WRITTEN TASK: Could you give the records again, starting with the line containing "Task: Enable the Amend checkbox" and going on through the line containing "Action: click(x=77, y=863)", with the request lines unchanged, every coordinate in the answers adjusted by -108, and the pictures left out?

BEGIN DATASET CONTENT

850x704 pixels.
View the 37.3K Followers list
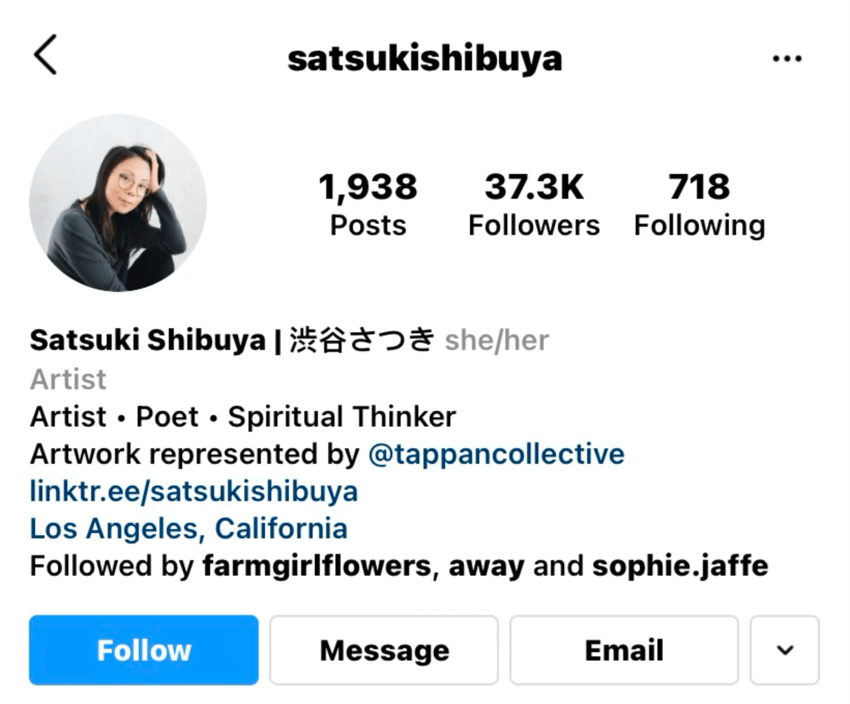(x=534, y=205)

END DATASET CONTENT
BEGIN DATASET CONTENT

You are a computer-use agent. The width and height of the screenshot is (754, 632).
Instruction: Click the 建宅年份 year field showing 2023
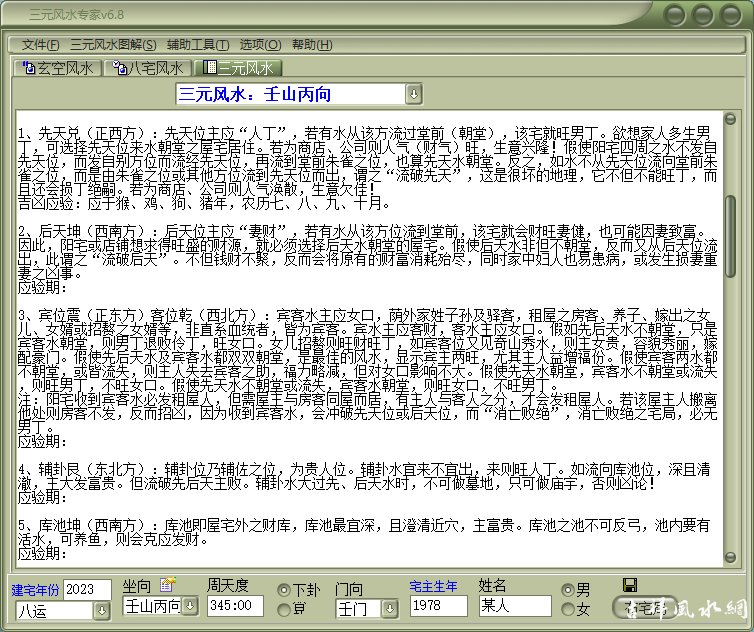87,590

END DATASET CONTENT
BEGIN DATASET CONTENT

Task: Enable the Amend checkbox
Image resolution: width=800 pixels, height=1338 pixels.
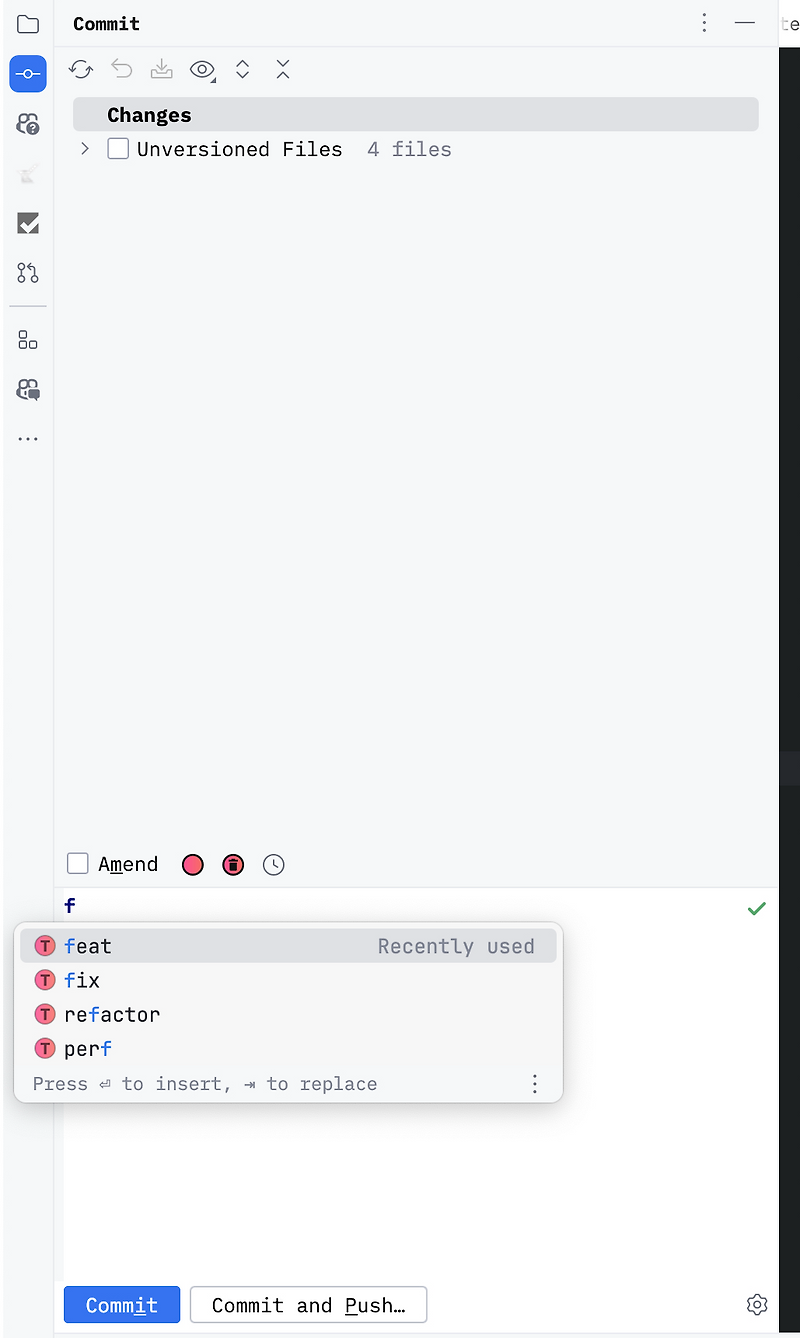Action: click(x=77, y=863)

END DATASET CONTENT

RIGHT ANSWER:
Task: Enable the Amend checkbox
Image resolution: width=800 pixels, height=1338 pixels.
Action: click(x=-31, y=755)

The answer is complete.